Perhaps due to more offensive zone starts, his relative Corsi number (all shot attempts relative to his teammates) is super! [Ed. Note: As indicated by the dark blue color of the circle on the usage chart, -CK] In fact, he and Matt Beleskey (Matty Nice) have higher relative numbers than Ryan Getzlaf and Corey Perry. To some extent, this is expected as the latter two elite players tend to start more shifts in the defensive zone. Nonetheless, Silfverberg is rewarding his coach with strong possession play in these favorable starts.

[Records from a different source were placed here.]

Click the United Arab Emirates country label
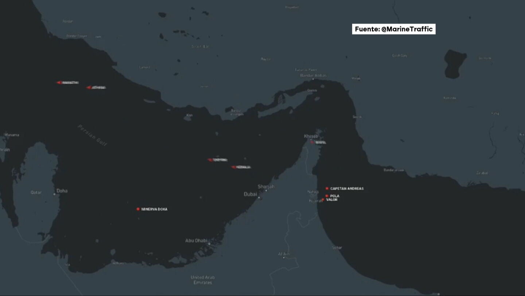This screenshot has width=525, height=296. [x=202, y=280]
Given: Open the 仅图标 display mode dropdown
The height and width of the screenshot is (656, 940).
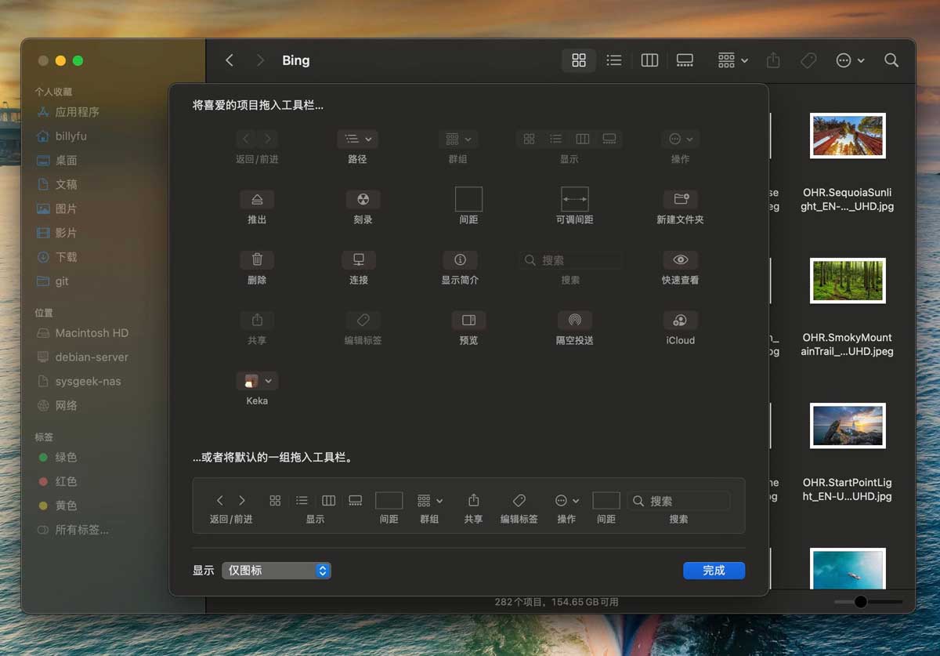Looking at the screenshot, I should tap(277, 571).
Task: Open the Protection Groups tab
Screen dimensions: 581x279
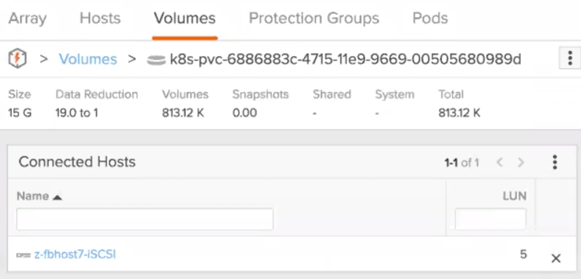Action: click(314, 18)
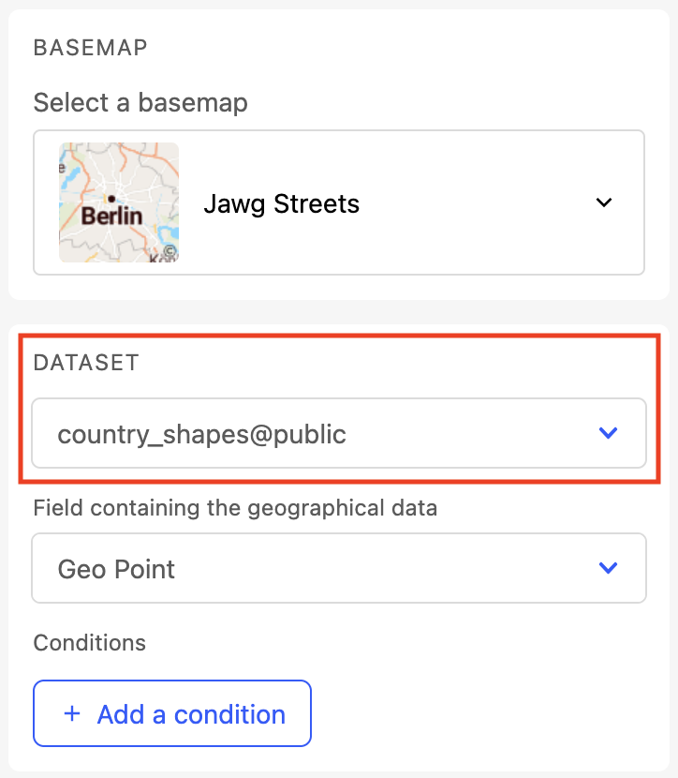678x778 pixels.
Task: Click the DATASET section heading
Action: [86, 363]
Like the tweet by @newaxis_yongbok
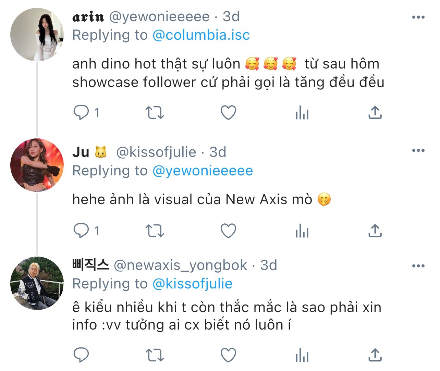Screen dimensions: 440x371 click(228, 355)
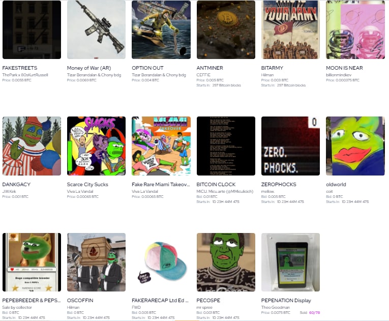
Task: Click artist name Viva La Vandal under Scarce City Sucks
Action: [x=80, y=191]
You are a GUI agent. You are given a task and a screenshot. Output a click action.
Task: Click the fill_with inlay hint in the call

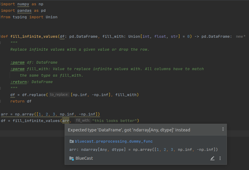(x=82, y=121)
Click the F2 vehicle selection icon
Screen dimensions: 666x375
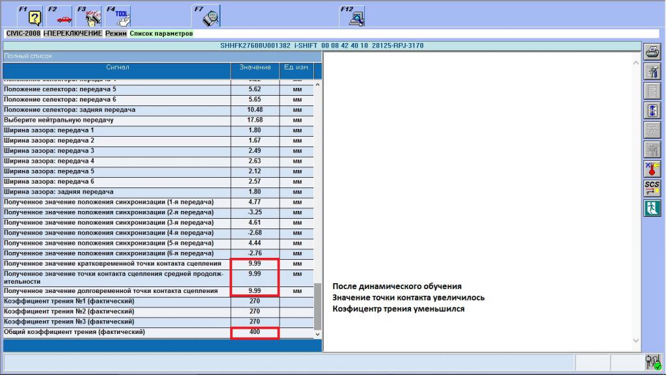click(x=62, y=16)
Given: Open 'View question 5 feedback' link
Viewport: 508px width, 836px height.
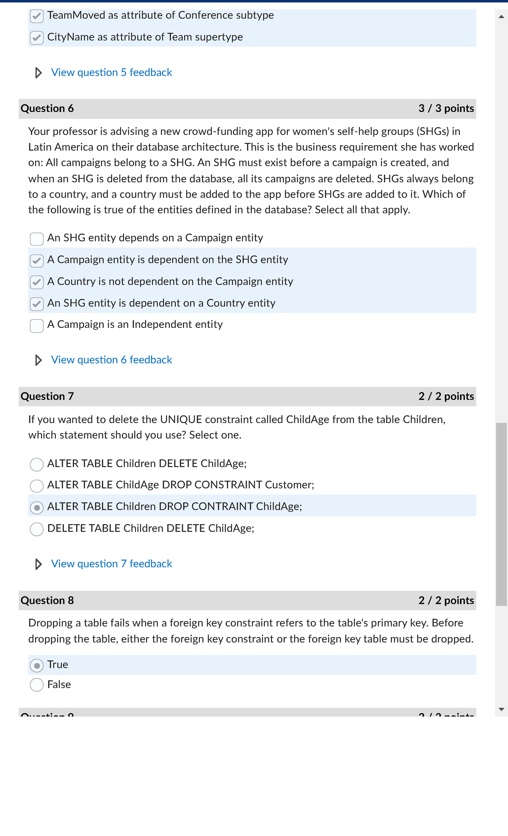Looking at the screenshot, I should [x=111, y=72].
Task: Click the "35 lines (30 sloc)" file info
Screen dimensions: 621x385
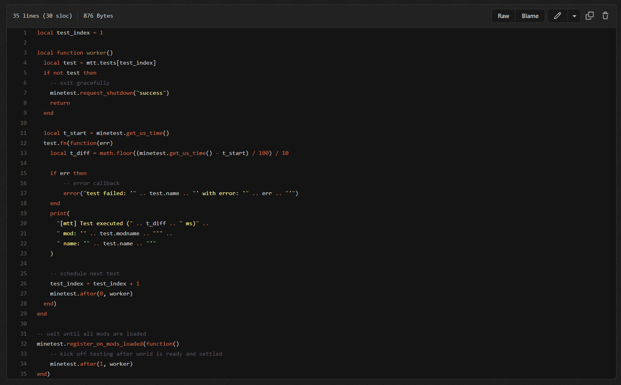Action: (42, 16)
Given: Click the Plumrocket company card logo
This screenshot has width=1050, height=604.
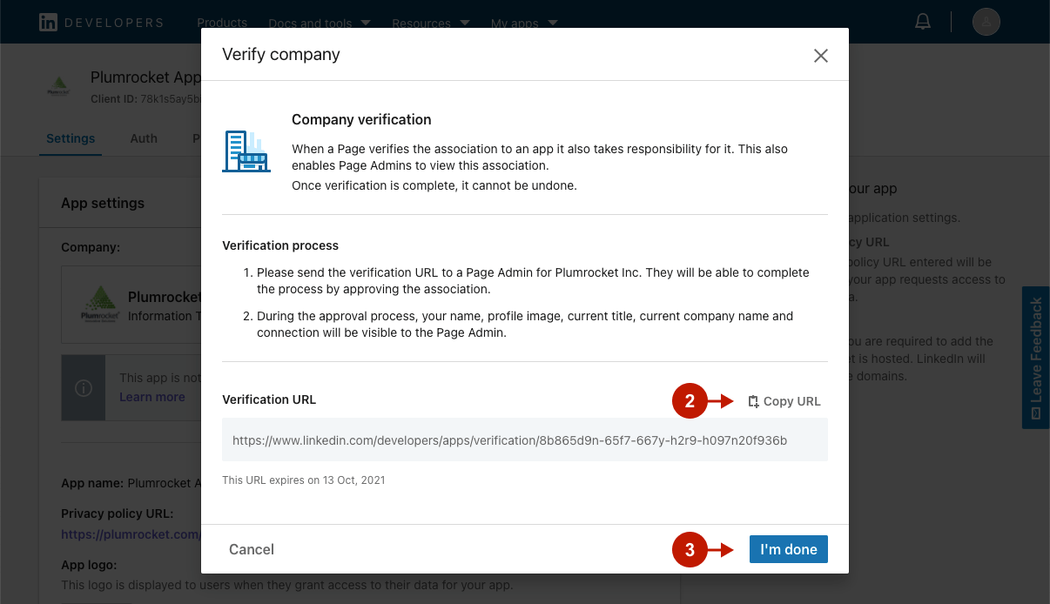Looking at the screenshot, I should 99,305.
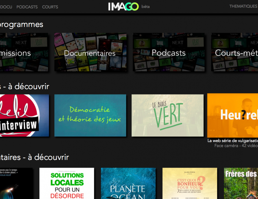Open the PODCASTS menu item
The height and width of the screenshot is (199, 258).
[x=27, y=6]
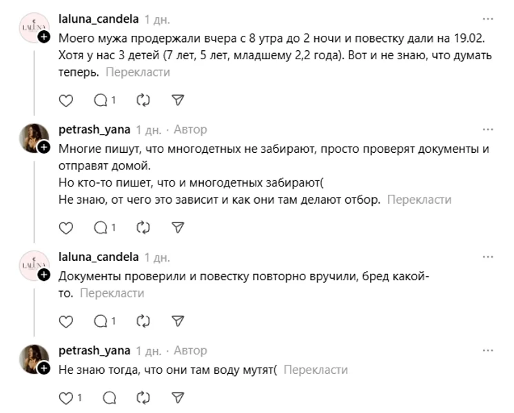
Task: Repost petrash_yana's comment about многодетных
Action: tap(143, 227)
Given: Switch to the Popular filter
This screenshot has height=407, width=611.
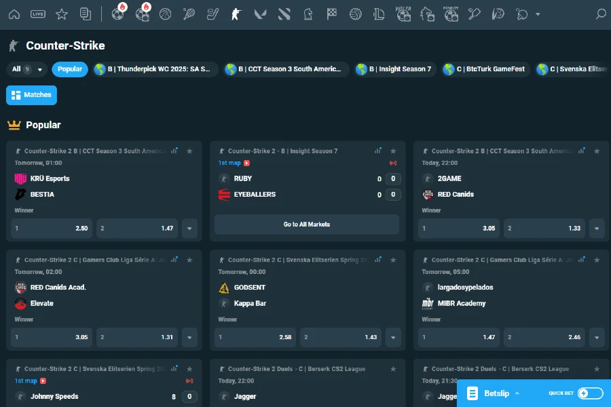Looking at the screenshot, I should (x=70, y=69).
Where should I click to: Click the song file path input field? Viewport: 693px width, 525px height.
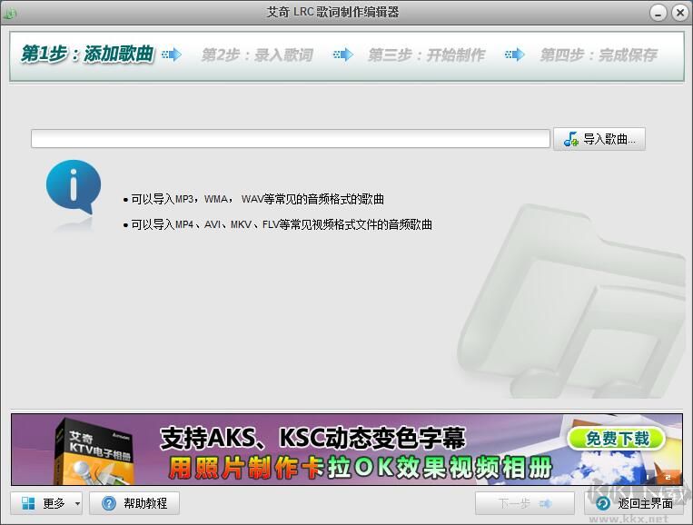click(x=290, y=139)
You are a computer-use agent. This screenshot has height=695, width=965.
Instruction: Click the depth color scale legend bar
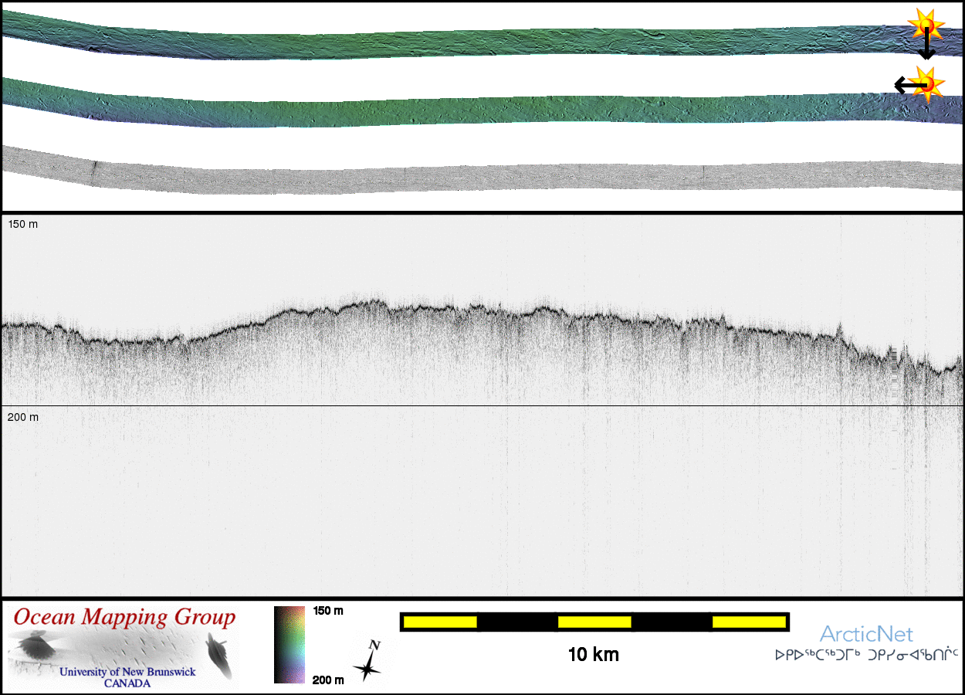click(289, 645)
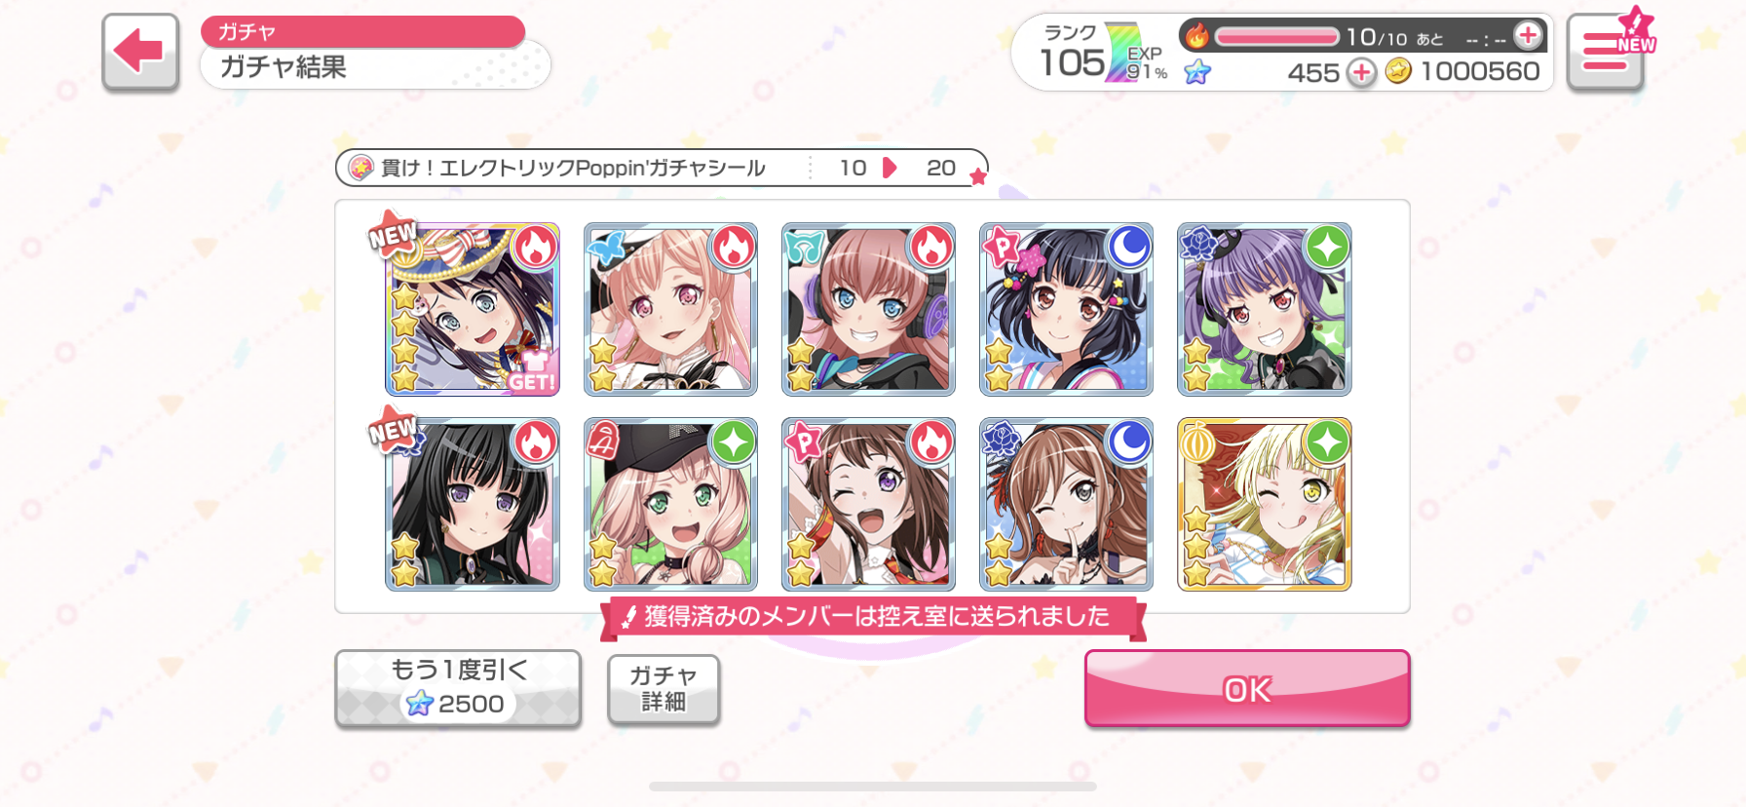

He's just not rewarding his coach with the production. What's up with that!? Well, the very short of it is this: he's been unlucky. Silfverberg's currently shooting at between 4% or 5% depending on the game state. That's lower than the average, so we can easily expect it to regress somewhat if he continues firing away. And a look at his underlying stats show he will.
But systemically, there are ways the Ducks can get him going. Here's a chart showing all of his shootout attempts in the same frame.
Notice it? Silfverberg skates in virtually the same way with each attempt. He shoots from the same location as well. He does shoot in different locations each time, based on what I must assume is what the goalie is giving him as he skates in. His attempts have been like this so far:
1. Glove side, high
2. Blocker side, mid (between arm and pad)
3. Glove side, high
4. Glove side, high
5. Blocker side, mid (between arm and pad)
What does this mean, Kid? How can the team help him generate more points? I would suggest playing him from the left side more consistently! As his tendency indicates, he's most comfortable firing after approaching from the left side of the ice. When he takes a shootout attempt, he's not thinking about what he's going to do to get there. He knows his route to his spot, and he knows he's going to shoot in the slot. He erases noise and turns every attempt into his shot versus the goalie's ability to stop it. And he's very successful!
Now look at this shot chart. As it stands right now, he's literally everywhere in the offensive zone.
I want to see Silfverberg on the left side far more often. I want the heat map of shots taken to be loaded with HOT HOT HEAT from that side. If his natural tendency is to approach the net from that side with the puck loaded on his right-side shot, let him use it there. Perhaps it would improve his currently dismal shooting percentage and give the team the boost in secondary production it will need without Perry in the lineup.